Ventilation des dommages demandés
[8] Dans les motifs de sa demande, la locataire ne ventile pas sa réclamation autrement qu’en faisant référence « au jugement de la Cour du Québec pour les détails ».
[9] En effet, la locataire s’était tout d’abord adressée à la division des petites créances de la Cour du Québec (district de Saint-Hyacinthe, dossier […]). L’honorable juge Monique Dupuis, dans une décision rendue le 6 septembre 2016, déclinait compétence et déclarait que la réclamation de la locataire était de la compétence exclusive de la Régie du logement, d’où l’introduction de la présente demande.
[10] Les parties n’ont pas produit la requête déposée en cour du Québec, mais la décision du juge Dupuis précise :
[18] En effet, la réclamation de F... comprend le remboursement de deux mois de loyer, le remboursement des montants dépensés pour se nourrir (restaurant et transport adapté pour s’y rendre), de même que des dommages pour compenser les préjudices et inconvénients qu’elle a subis en raison des manquements de Habitation TCC Montérégien relatifs aux obligations en vertu du bail, assimilable à un bail de résidence de personnes âgées.

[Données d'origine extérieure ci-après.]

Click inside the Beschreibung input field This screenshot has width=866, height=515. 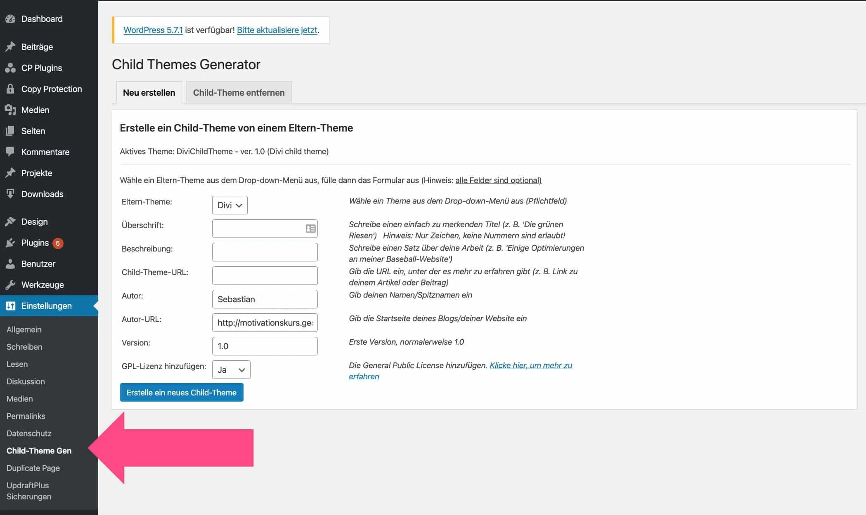click(x=265, y=252)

[11] La locataire réclamant le remboursement de deux mois de loyer (3 604 $), on en déduit que les dommages matériels pour la nourriture que la locataire a dû acheter et pour le transport adapté et les dommages moraux pour préjudices et inconvénients subis totalisent une somme de 5 940 $. La décision du juge Dupuis n’offre pas d’autre éclairage sur la ventilation des dommages. La locataire n’ayant fourni aucune pièce justificative à l’appui de sa demande de dommages matériels, la soussignée déduit que la réclamation peut être ventilée comme suit : 940 $ de dommages matériels et 5 000 $ de dommages moraux.
Défense du locateur
[12] Le mandataire du locateur et directeur de la résidence, Monsieur Gilles Dumouchel, témoigne que la locataire avait été agressive avec des membres du personnel et de la direction. Une directive avait été émise l’année précédente à l’effet que les locataires seraient retournés dans leur studio en cas de comportement agressif ou irrespectueux envers les autres locataires ou envers le personnel.

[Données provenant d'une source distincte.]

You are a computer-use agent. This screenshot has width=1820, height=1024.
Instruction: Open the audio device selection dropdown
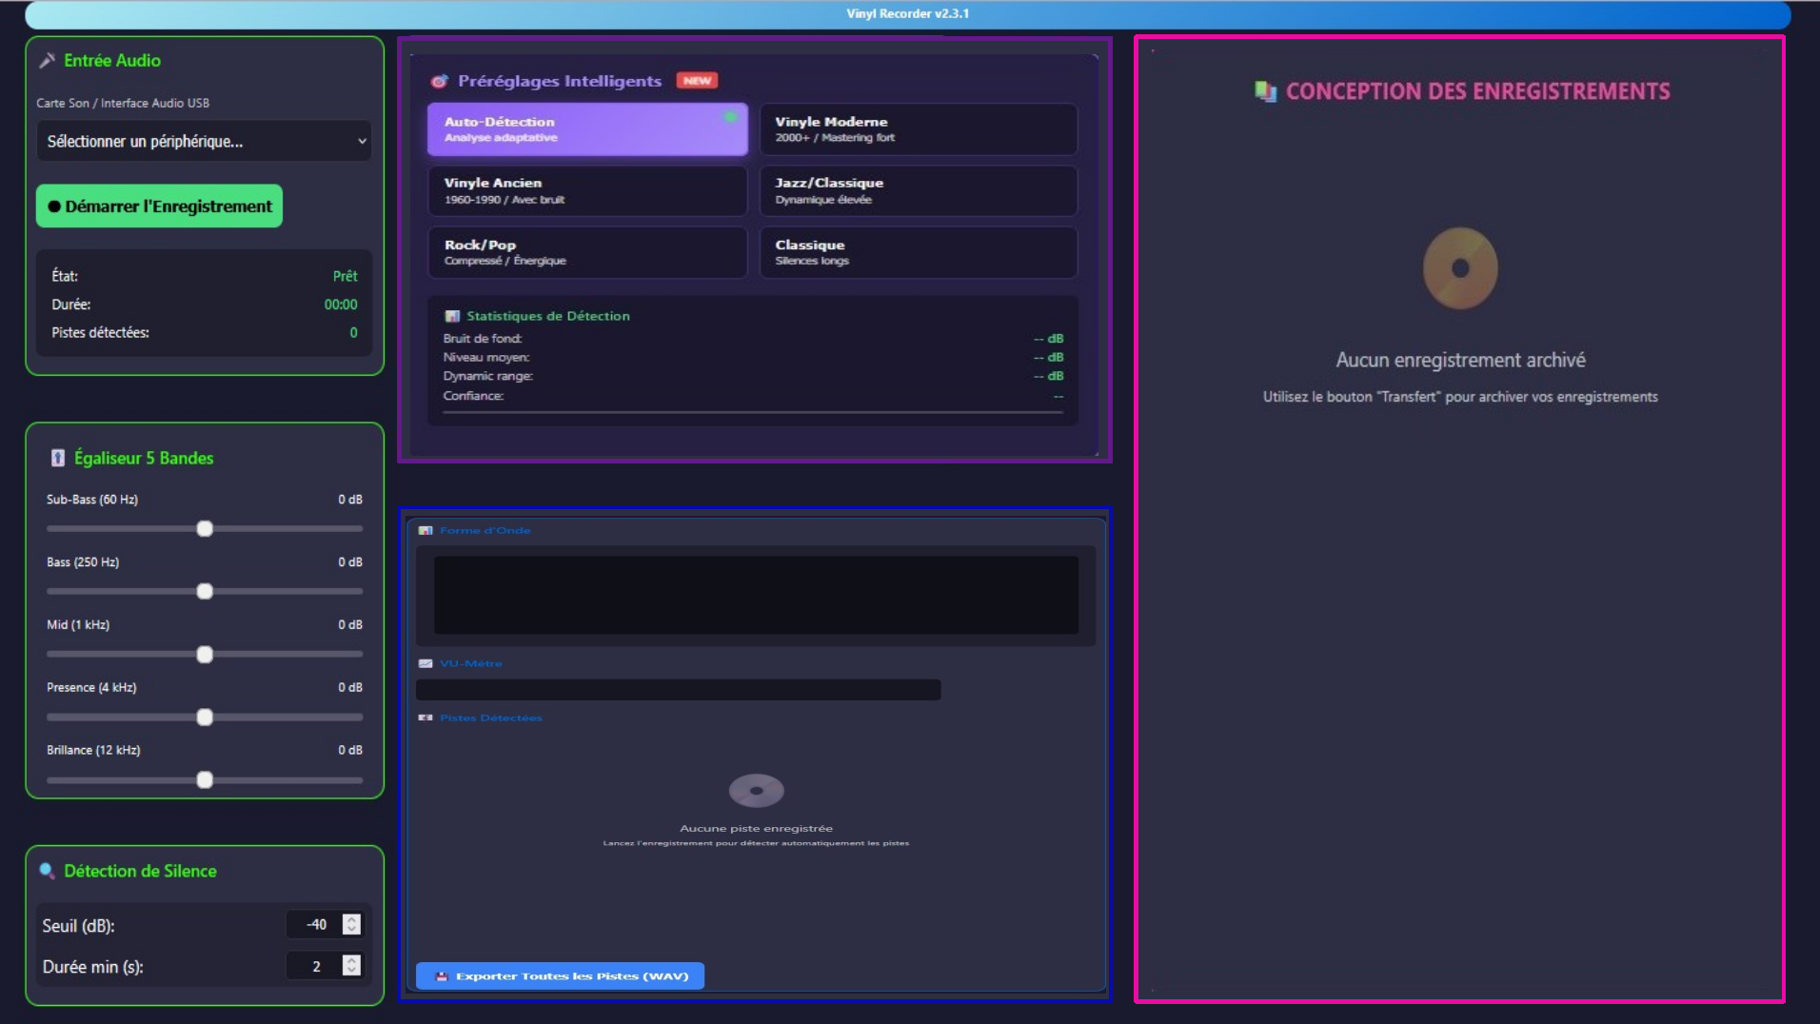(x=204, y=142)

[13] Il ajoute que la locataire n’était pas dans un milieu fermé et qu’elle pouvait donc s’acheter de la nourriture puisqu’elle avait dans son studio un réfrigérateur, une micro-onde et un grille-pain.
[14] Il précise que pendant les 56 jours (huit semaines) la locataire n’a pas été complètement privée de service de ménage hebdomadaire puisqu’une employée a fait le ménage dans son studio à une reprise.
[15] Il explique également que la locataire a renoncé à poursuivre le locateur le 3 janvier 2014 (voir pièce P-6).
Analyse
[16] Le tribunal conclut que la locataire a droit à une diminution de loyer de 319 $ pour les 11 jours où elle a été privée de tous les repas (870 $ ÷ 30 X 11), plus 652,50 $ pour les 45 jours où elle n’a eu droit qu’à des demi-portions (870 $ ÷ 30 X 45 ÷ 2) plus 227,50 $ pour sept semaines sur huit où la locataire n’a pas bénéficié du service de ménage de son studio (130 $/mois X 2 mois ÷ 8 X 7). En ce qui concerne l’« aide personnelle » et l’« accompagnement et aide personnelle », le mandataire du locateur a témoigné que la locataire avait bénéficié d’une aide ponctuelle à certains moments. Le tribunal doute cependant, compte tenu des circonstances, que la locataire a bénéficié de la même aide que les autres locataires de l’aide dont elle bénéficiait avant la survenance des événements et arbitre à 50 % du coût de ses services la diminution additionnelle accordée (135 $ + 75 $ X deux mois ÷ 50% = 210 $).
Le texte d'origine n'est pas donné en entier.